Just trying to clarify.


----------



## Acebird

*Re: "lier or a fool"*



BernhardHeuvel said:


> The formula is: egg laying per day y = x * 22.8295 1.4254 high
> Where x = is the daily maximum temperature.


Are you missing an operator between two constants, 22.8295 and 1.4254?


----------



## BernhardHeuvel

*Re: "lier or a fool"*

Meant is 22.8295 to the power of 1.4254


----------



## David LaFerney

*Re: "lier or a fool"*

Bernhard - Interesting chart. I notice that egg production falls to 0 when the daytime high temp is at or below freezing and increases sharply starting at about 5 degrees Celsius (41 F) which seems about right just based on observation. I've never seen it quantified like that though. I assume that you feel that is accurate?

Aside from swarming issues this data should give some insight about what is going on it the hives in (our) winter and early spring when we often have several days (or weeks) with temps in the 40s followed by colder periods - possibly correlating to clusters getting stuck on brood and starving to death with honey only 3 inches away. Completely preventable if it can be predicted.

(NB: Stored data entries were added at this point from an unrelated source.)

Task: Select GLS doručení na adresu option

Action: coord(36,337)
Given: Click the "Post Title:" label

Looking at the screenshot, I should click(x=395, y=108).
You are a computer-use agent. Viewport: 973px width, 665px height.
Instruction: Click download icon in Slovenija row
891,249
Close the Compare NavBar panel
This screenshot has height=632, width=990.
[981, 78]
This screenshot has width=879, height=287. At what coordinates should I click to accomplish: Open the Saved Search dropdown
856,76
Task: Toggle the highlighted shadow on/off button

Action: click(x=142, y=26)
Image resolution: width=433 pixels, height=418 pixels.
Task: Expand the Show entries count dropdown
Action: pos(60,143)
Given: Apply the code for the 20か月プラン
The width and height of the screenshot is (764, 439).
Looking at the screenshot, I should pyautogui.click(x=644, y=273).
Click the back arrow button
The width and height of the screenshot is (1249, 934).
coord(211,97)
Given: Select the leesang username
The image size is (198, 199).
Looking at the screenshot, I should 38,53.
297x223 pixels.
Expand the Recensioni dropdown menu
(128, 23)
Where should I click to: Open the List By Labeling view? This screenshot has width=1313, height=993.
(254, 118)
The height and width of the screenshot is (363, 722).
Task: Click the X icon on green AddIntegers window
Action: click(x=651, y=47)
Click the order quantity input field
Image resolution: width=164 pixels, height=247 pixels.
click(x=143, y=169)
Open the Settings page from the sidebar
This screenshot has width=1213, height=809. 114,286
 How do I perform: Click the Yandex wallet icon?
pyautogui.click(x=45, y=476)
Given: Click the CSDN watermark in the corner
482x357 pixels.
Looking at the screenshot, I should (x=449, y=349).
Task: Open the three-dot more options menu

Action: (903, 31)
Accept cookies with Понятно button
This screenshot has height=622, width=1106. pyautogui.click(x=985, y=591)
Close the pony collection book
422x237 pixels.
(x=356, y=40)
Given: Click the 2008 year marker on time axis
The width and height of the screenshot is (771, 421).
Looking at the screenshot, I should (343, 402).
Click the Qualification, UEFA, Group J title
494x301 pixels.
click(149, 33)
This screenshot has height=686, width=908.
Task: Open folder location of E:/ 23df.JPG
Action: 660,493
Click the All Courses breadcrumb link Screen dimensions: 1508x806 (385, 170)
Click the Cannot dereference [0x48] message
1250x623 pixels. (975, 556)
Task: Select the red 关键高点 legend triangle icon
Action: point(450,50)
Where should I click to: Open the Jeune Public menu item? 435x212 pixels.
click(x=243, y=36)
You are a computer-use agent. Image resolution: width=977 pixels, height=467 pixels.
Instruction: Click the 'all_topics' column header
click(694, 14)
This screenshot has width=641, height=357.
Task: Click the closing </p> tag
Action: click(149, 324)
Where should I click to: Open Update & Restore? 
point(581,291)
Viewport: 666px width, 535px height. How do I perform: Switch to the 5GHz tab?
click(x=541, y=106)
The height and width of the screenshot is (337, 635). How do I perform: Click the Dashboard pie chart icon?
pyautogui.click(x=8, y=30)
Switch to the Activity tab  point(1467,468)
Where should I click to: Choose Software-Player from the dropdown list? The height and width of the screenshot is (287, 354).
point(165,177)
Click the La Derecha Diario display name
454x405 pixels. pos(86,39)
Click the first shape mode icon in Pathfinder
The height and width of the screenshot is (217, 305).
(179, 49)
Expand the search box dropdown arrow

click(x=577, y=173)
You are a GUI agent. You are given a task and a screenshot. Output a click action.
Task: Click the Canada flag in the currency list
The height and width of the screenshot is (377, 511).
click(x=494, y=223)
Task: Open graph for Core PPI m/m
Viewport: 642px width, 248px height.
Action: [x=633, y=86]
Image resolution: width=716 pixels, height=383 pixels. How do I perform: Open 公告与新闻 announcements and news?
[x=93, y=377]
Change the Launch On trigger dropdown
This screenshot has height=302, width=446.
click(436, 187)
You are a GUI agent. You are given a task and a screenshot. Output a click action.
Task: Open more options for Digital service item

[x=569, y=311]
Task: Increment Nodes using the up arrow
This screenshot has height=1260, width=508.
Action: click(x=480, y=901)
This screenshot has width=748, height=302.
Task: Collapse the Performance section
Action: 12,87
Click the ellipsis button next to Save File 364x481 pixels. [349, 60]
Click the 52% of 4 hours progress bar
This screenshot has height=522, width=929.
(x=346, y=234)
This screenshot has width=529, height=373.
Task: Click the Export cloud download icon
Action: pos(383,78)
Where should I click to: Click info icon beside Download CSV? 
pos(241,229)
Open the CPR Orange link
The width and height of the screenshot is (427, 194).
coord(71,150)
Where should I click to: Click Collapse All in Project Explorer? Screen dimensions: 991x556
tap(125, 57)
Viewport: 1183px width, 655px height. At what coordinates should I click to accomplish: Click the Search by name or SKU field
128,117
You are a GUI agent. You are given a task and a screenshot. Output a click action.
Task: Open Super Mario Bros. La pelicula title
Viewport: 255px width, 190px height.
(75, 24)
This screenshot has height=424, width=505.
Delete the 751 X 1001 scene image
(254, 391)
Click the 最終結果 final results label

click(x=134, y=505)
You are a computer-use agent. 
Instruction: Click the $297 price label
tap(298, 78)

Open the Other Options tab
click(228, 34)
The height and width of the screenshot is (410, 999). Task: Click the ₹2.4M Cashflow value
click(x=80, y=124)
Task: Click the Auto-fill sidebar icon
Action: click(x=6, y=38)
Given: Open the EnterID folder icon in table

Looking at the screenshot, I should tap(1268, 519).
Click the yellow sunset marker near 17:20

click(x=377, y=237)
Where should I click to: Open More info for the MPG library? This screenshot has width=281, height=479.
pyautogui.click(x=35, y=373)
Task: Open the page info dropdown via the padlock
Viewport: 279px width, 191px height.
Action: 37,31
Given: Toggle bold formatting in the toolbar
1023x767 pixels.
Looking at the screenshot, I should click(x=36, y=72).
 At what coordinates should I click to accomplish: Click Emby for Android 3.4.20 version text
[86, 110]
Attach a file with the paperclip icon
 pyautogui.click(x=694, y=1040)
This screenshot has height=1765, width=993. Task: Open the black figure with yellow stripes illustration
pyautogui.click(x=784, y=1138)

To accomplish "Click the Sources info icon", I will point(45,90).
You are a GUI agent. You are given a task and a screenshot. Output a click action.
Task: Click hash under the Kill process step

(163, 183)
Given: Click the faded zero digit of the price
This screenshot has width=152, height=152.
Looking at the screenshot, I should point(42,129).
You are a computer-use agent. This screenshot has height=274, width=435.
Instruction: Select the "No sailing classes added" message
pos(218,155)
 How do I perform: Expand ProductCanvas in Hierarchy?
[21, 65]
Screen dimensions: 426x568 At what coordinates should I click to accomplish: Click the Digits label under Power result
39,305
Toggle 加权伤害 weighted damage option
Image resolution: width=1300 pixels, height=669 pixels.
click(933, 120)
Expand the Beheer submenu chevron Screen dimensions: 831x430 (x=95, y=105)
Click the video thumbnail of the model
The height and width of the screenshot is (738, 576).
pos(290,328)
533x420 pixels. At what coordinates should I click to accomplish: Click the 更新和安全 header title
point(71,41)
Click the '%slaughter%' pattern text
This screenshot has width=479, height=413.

You don't by any chance have that as a working spreadsheet that you would let out?


----------



## BernhardHeuvel

*Re: "lier or a fool"*

OpenOffice:
http://www.immenfreunde.de/docs/HiveDevelopment.ods

Excel:
http://www.immenfreunde.de/docs/HiveDevelopment.xls

https://www.dropbox.com/s/0800rzlrzxd83u6/HiveDevelopment.xls


----------



## David LaFerney

*Re: "lier or a fool"*

Thanks for the spreadsheets. Appreciated.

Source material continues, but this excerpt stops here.